Alzandosi in piedi barcollante, ignorando il dolore alla testa, Tas vide che la torcia ardeva ancora sopra la stanza buia dentro la quale Crysania era entrata... quella parte dell’edificio sembrava non essere stata toccata dai sussulti convulsi del suolo.
Magia, pensò Tas vagamente, entrando nella stanza e riconoscendo cose stregonesche. Cercò segni di vita, ma vide soltanto le orrende creature imprigionate nelle gabbie che si scagliavano contro gli sportelli delle loro celle, sapendo che la fine della loro torturata esistenza era vicina, ma per nulla disposte a rinunciare alla vita, non importava quanto fosse dolorosa.
Tas si guardò intorno con occhi spiritati. Dov’erano mai andati tutti? «Caramon?» chiamò, con un filo di voce. Ma non vi fu nessuna risposta, soltanto un lontano borbottìo a mano a mano che i tremiti del terreno si intensificavano. Poi, alla vaga luce della torcia esterna, Tas intravide un luccichio metallico sul pavimento, vicino a una scrivania. Attraversando il pavimento con passo barcollante, Tas riuscì a raggiungerlo.
La sua mano si chiuse sull’elsa di una spada da gladiatore. Appoggiandosi alla scrivania per sorreggersi, Tas fissò la lama d’argento coperta di nere macchie di sangue. Poi sollevò qualcos’altro che si trovava sul pavimento sotto la spada: i resti d’un tessuto bianco. Vide dei ricami dorati raffiguranti il simbolo di Paladine luccicare opachi al bagliore della torcia. C’era un cerchio di polvere sul pavimento, polvere che un tempo avrebbe potuto essere stata d’argento ma che adesso era bruciata ed annerita.
«Se ne sono andati,» esclamò Tas con voce sommessa, rivolto alle farfuglianti creature chiuse nelle gabbie. «Se ne sono andati... sono rimasi tutto solo.»

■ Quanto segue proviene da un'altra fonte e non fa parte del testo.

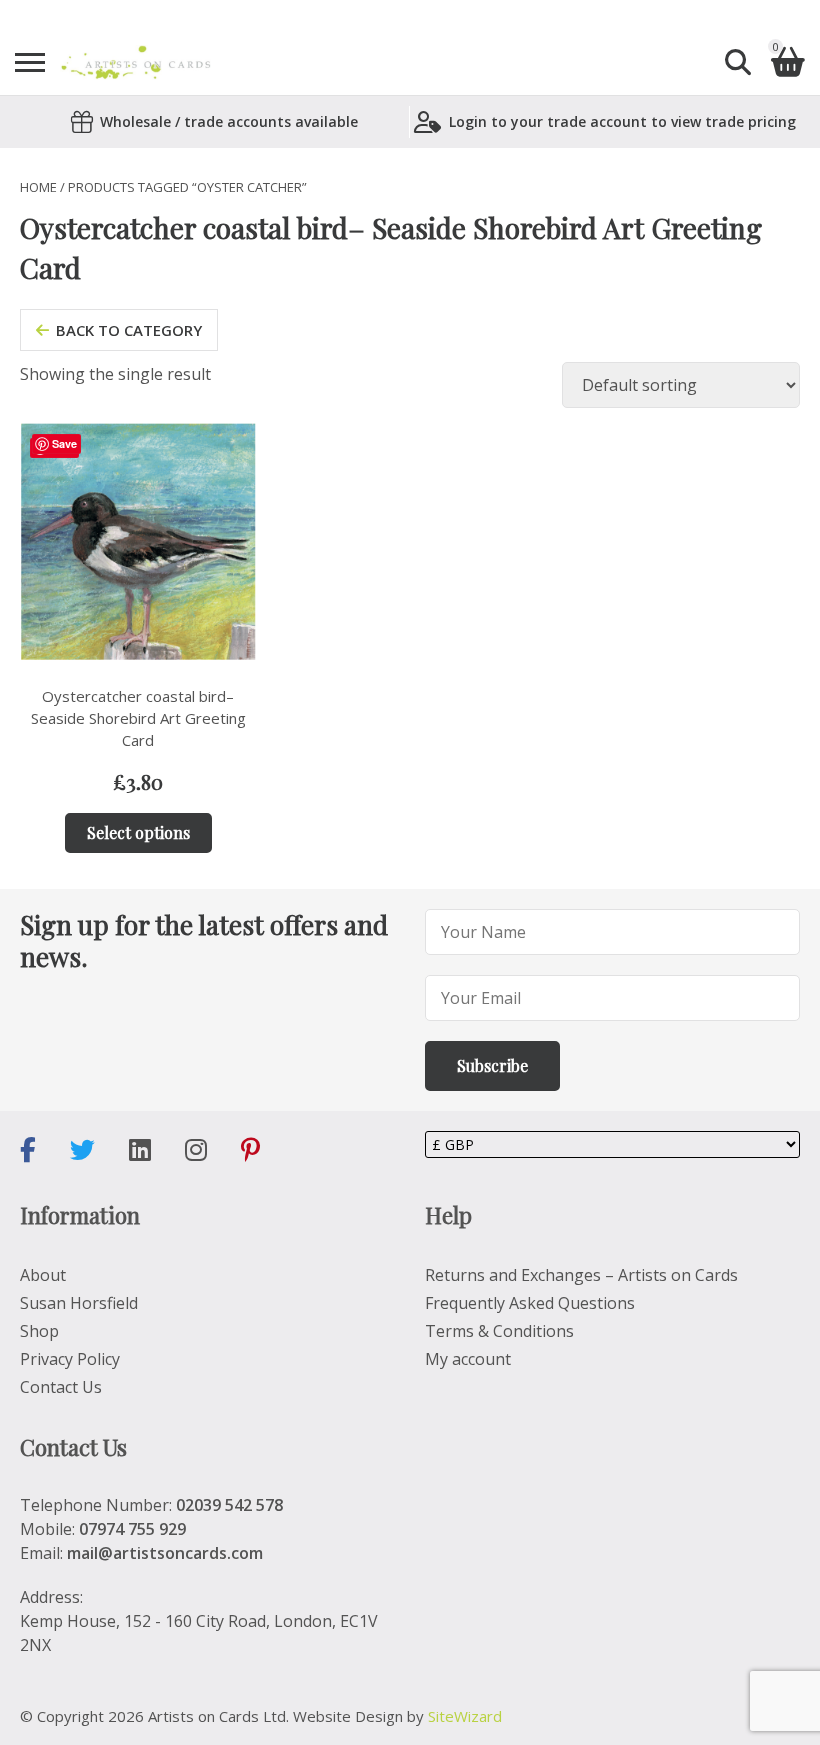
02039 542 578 (229, 1505)
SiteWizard (465, 1716)
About (43, 1275)
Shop (39, 1331)
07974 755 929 (132, 1529)
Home (38, 187)
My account (468, 1359)
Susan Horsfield (79, 1303)
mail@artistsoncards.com (165, 1553)
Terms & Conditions (499, 1331)
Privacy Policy (70, 1359)
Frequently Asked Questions (530, 1303)
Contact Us (61, 1387)
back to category (129, 330)
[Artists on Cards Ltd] (135, 62)
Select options (138, 832)
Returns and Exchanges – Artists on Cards (581, 1275)
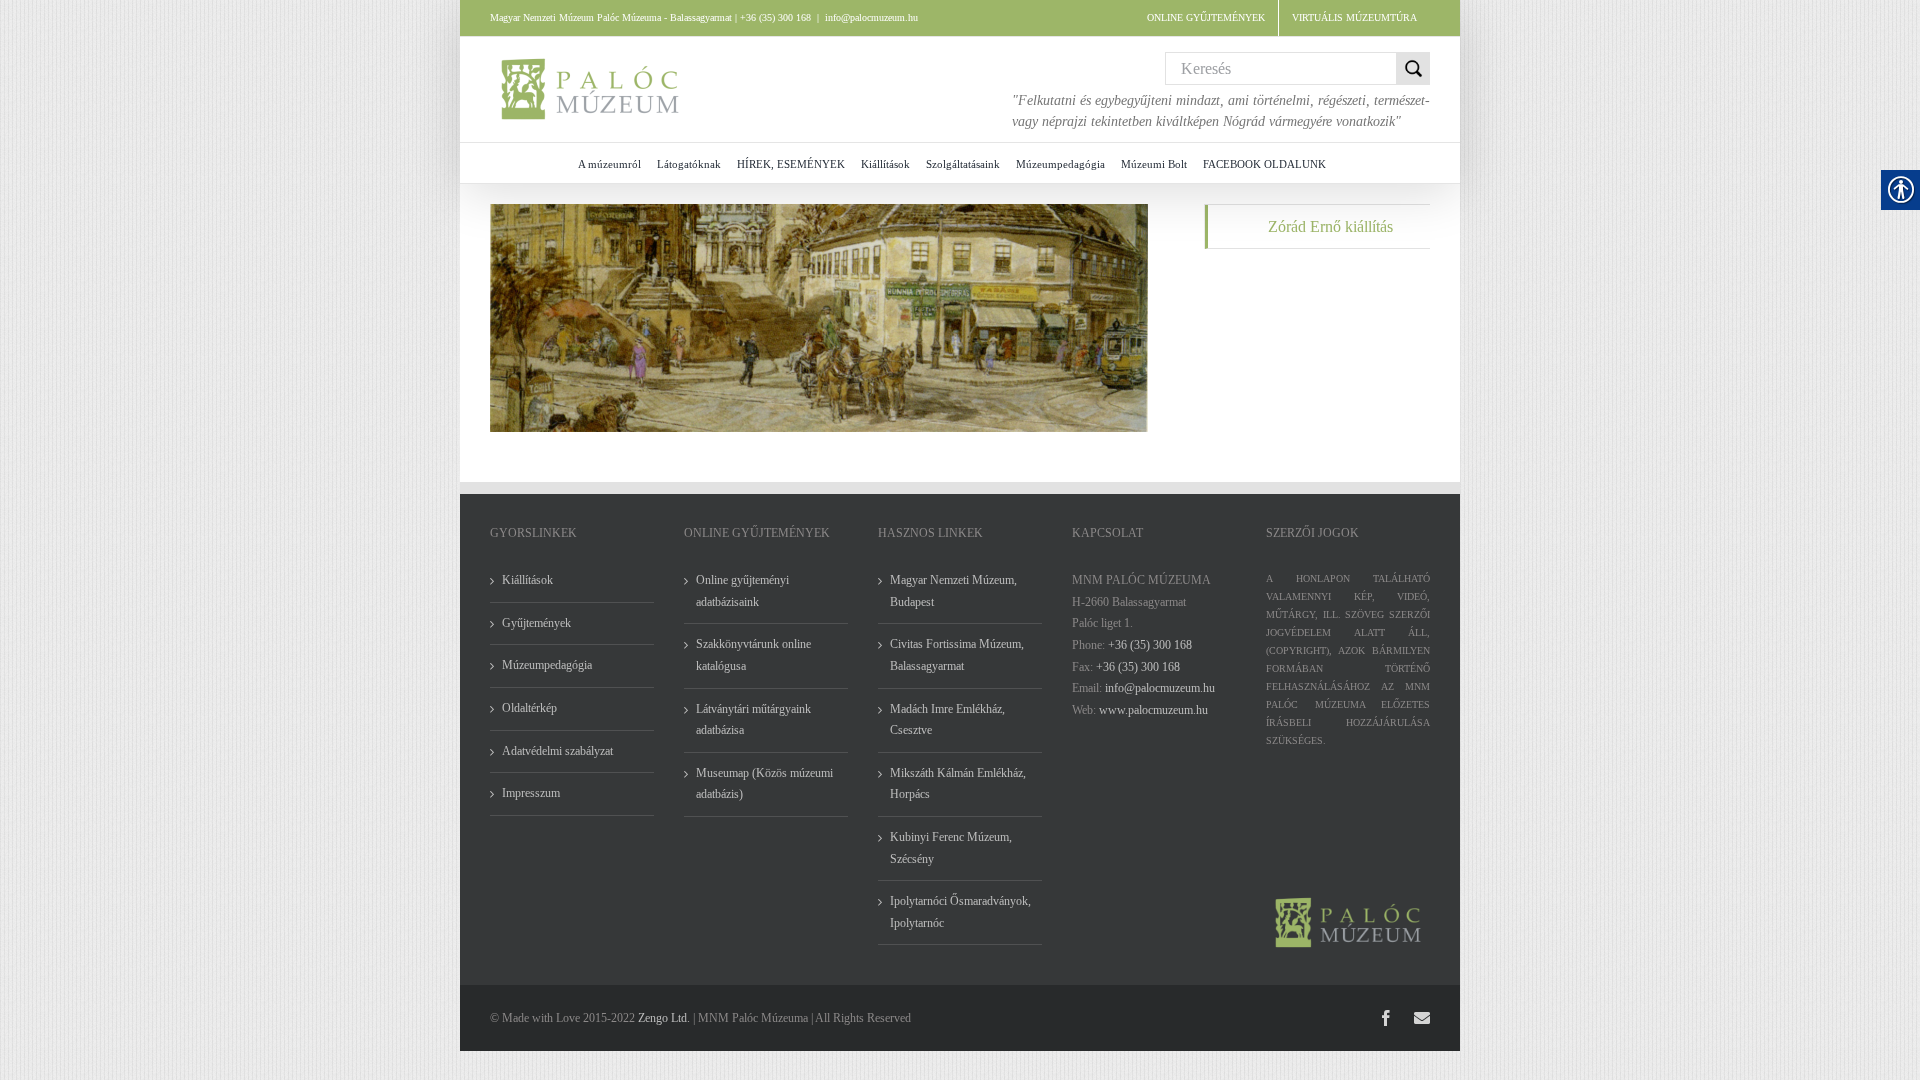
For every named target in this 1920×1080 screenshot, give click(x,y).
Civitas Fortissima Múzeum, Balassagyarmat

Un improvviso sussulto del terreno fece cadere il kender carponi sul pavimento. Vi fu uno schiocco lacerante, così forte che quasi lo assordò. Le rocce si spezzarono, le fondamenta del Tempio si divisero.
E poi il Tempio stesso andò in frantumi. Le mura andarono in pezzi. I marmi si squarciarono. I diversi piani esplosero l’uno dopo l’altro, come i petali d’una rosa che si dischiudono alla luce del mattino... una rosa, questa, che sarebbe morta al calar della notte. Il kender seguì con lo sguardo quel terribile processo fino a quando vide la torre stessa del Tempio spaccarsi in due e crollare al suolo con uno schianto più devastante di un terremoto.
Incapace di muoversi, protetto dai potenti incantesimi delle tenebre lanciati da un mago malefico morto da tempo, Tas rimase nel laboratorio di Fistandantilus con lo sguardo levato al firmamento.
E vide che dal cielo cominciava a piovere fuoco.